Please reproduce every record, keeping each one exactly as written.

▸ AVAILABLE DATA:
____

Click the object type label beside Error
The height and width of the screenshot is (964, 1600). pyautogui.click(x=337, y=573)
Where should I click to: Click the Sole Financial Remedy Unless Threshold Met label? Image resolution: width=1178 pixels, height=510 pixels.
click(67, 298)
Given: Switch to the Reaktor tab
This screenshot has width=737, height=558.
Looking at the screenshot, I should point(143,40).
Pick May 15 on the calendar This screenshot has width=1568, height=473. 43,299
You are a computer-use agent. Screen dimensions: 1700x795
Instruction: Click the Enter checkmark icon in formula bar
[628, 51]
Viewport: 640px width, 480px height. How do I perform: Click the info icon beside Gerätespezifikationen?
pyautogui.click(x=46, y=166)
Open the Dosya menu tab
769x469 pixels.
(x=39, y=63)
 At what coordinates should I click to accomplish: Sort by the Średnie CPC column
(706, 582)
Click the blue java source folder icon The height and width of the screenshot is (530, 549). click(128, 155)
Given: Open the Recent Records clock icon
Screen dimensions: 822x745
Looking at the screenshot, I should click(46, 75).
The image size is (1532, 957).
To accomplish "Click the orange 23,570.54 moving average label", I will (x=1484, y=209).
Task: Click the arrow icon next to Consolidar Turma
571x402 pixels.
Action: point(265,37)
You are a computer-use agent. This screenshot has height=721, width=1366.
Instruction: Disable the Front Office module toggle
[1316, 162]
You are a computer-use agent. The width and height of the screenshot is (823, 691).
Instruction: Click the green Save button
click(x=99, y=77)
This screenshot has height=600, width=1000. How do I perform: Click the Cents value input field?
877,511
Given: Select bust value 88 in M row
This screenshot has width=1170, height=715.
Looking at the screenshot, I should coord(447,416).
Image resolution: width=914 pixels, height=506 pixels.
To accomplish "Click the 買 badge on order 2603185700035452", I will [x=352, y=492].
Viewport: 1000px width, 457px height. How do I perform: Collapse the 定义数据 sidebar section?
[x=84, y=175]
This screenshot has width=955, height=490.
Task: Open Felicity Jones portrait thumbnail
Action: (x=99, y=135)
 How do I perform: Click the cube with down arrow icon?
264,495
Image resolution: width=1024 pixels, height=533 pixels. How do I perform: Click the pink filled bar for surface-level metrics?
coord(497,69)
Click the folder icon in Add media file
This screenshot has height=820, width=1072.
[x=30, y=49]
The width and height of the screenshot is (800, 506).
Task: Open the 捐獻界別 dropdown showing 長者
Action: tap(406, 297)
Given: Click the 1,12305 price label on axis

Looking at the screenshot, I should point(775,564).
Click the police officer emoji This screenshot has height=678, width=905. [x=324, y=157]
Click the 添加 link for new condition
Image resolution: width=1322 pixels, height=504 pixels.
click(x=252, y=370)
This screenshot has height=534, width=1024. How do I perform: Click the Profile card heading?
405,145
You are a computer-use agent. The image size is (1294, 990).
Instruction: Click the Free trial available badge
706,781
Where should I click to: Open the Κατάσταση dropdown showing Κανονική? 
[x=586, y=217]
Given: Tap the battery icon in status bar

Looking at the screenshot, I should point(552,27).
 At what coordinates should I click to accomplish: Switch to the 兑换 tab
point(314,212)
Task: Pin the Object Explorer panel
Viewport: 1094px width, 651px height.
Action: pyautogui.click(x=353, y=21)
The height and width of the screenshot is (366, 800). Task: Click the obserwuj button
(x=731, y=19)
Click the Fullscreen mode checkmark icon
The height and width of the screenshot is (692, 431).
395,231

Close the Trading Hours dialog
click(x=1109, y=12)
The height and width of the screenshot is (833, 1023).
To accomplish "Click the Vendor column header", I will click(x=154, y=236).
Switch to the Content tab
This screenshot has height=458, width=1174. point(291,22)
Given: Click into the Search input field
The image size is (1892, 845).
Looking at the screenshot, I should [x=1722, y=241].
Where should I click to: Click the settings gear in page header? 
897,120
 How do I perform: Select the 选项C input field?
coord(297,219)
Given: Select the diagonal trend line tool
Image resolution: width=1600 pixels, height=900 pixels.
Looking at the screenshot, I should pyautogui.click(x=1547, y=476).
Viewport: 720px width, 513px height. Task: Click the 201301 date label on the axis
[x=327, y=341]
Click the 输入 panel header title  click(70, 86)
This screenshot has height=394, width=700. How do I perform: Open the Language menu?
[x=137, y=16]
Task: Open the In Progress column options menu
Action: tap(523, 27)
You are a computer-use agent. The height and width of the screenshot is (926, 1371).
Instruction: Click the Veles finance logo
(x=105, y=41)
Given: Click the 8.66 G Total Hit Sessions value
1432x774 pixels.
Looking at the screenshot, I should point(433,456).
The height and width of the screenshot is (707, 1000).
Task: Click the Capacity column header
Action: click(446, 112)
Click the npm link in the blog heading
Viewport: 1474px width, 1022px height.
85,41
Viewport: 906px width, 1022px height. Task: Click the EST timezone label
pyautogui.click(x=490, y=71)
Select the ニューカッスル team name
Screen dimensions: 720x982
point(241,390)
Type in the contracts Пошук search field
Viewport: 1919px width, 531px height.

____

▸ YOUR SOLUTION:
Click the object type label beside Error
The height and width of the screenshot is (964, 1600). pyautogui.click(x=337, y=573)
Where should I click to: Click the Sole Financial Remedy Unless Threshold Met label? Image resolution: width=1178 pixels, height=510 pixels.
click(67, 298)
Given: Switch to the Reaktor tab
This screenshot has width=737, height=558.
Looking at the screenshot, I should point(143,40).
Pick May 15 on the calendar This screenshot has width=1568, height=473. 43,299
You are a computer-use agent. Screen dimensions: 1700x795
Instruction: Click the Enter checkmark icon in formula bar
[628, 51]
Viewport: 640px width, 480px height. How do I perform: Click the info icon beside Gerätespezifikationen?
pyautogui.click(x=46, y=166)
Open the Dosya menu tab
769x469 pixels.
(x=39, y=63)
 At what coordinates should I click to accomplish: Sort by the Średnie CPC column
(706, 582)
Click the blue java source folder icon The height and width of the screenshot is (530, 549). click(128, 155)
Given: Open the Recent Records clock icon
Screen dimensions: 822x745
Looking at the screenshot, I should click(46, 75).
The image size is (1532, 957).
To accomplish "Click the orange 23,570.54 moving average label", I will (x=1484, y=209).
Task: Click the arrow icon next to Consolidar Turma
571x402 pixels.
Action: point(265,37)
You are a computer-use agent. This screenshot has height=721, width=1366.
Instruction: Disable the Front Office module toggle
[1316, 162]
You are a computer-use agent. The width and height of the screenshot is (823, 691).
Instruction: Click the green Save button
click(x=99, y=77)
This screenshot has height=600, width=1000. How do I perform: Click the Cents value input field?
877,511
Given: Select bust value 88 in M row
This screenshot has width=1170, height=715.
Looking at the screenshot, I should coord(447,416).
Image resolution: width=914 pixels, height=506 pixels.
To accomplish "Click the 買 badge on order 2603185700035452", I will [x=352, y=492].
Viewport: 1000px width, 457px height. How do I perform: Collapse the 定义数据 sidebar section?
[x=84, y=175]
This screenshot has width=955, height=490.
Task: Open Felicity Jones portrait thumbnail
Action: (x=99, y=135)
 How do I perform: Click the cube with down arrow icon?
264,495
Image resolution: width=1024 pixels, height=533 pixels. How do I perform: Click the pink filled bar for surface-level metrics?
coord(497,69)
Click the folder icon in Add media file
This screenshot has height=820, width=1072.
[x=30, y=49]
The width and height of the screenshot is (800, 506).
Task: Open the 捐獻界別 dropdown showing 長者
Action: tap(406, 297)
Given: Click the 1,12305 price label on axis

Looking at the screenshot, I should point(775,564).
Click the police officer emoji This screenshot has height=678, width=905. [x=324, y=157]
Click the 添加 link for new condition
Image resolution: width=1322 pixels, height=504 pixels.
click(x=252, y=370)
This screenshot has height=534, width=1024. How do I perform: Click the Profile card heading?
405,145
You are a computer-use agent. The image size is (1294, 990).
Instruction: Click the Free trial available badge
706,781
Where should I click to: Open the Κατάσταση dropdown showing Κανονική? 
[x=586, y=217]
Given: Tap the battery icon in status bar

Looking at the screenshot, I should point(552,27).
 At what coordinates should I click to accomplish: Switch to the 兑换 tab
point(314,212)
Task: Pin the Object Explorer panel
Viewport: 1094px width, 651px height.
Action: pyautogui.click(x=353, y=21)
The height and width of the screenshot is (366, 800). Task: Click the obserwuj button
(x=731, y=19)
Click the Fullscreen mode checkmark icon
The height and width of the screenshot is (692, 431).
395,231

Close the Trading Hours dialog
click(x=1109, y=12)
The height and width of the screenshot is (833, 1023).
To accomplish "Click the Vendor column header", I will click(x=154, y=236).
Switch to the Content tab
This screenshot has height=458, width=1174. point(291,22)
Given: Click into the Search input field
The image size is (1892, 845).
Looking at the screenshot, I should [x=1722, y=241].
Where should I click to: Click the settings gear in page header? 
897,120
 How do I perform: Select the 选项C input field?
coord(297,219)
Given: Select the diagonal trend line tool
Image resolution: width=1600 pixels, height=900 pixels.
Looking at the screenshot, I should pyautogui.click(x=1547, y=476).
Viewport: 720px width, 513px height. Task: Click the 201301 date label on the axis
[x=327, y=341]
Click the 输入 panel header title  click(70, 86)
This screenshot has height=394, width=700. How do I perform: Open the Language menu?
[x=137, y=16]
Task: Open the In Progress column options menu
Action: tap(523, 27)
You are a computer-use agent. The height and width of the screenshot is (926, 1371).
Instruction: Click the Veles finance logo
(x=105, y=41)
Given: Click the 8.66 G Total Hit Sessions value
1432x774 pixels.
Looking at the screenshot, I should point(433,456).
The height and width of the screenshot is (707, 1000).
Task: Click the Capacity column header
Action: click(446, 112)
Click the npm link in the blog heading
Viewport: 1474px width, 1022px height.
85,41
Viewport: 906px width, 1022px height. Task: Click the EST timezone label
pyautogui.click(x=490, y=71)
Select the ニューカッスル team name
Screen dimensions: 720x982
point(241,390)
Type in the contracts Пошук search field
Viewport: 1919px width, 531px height.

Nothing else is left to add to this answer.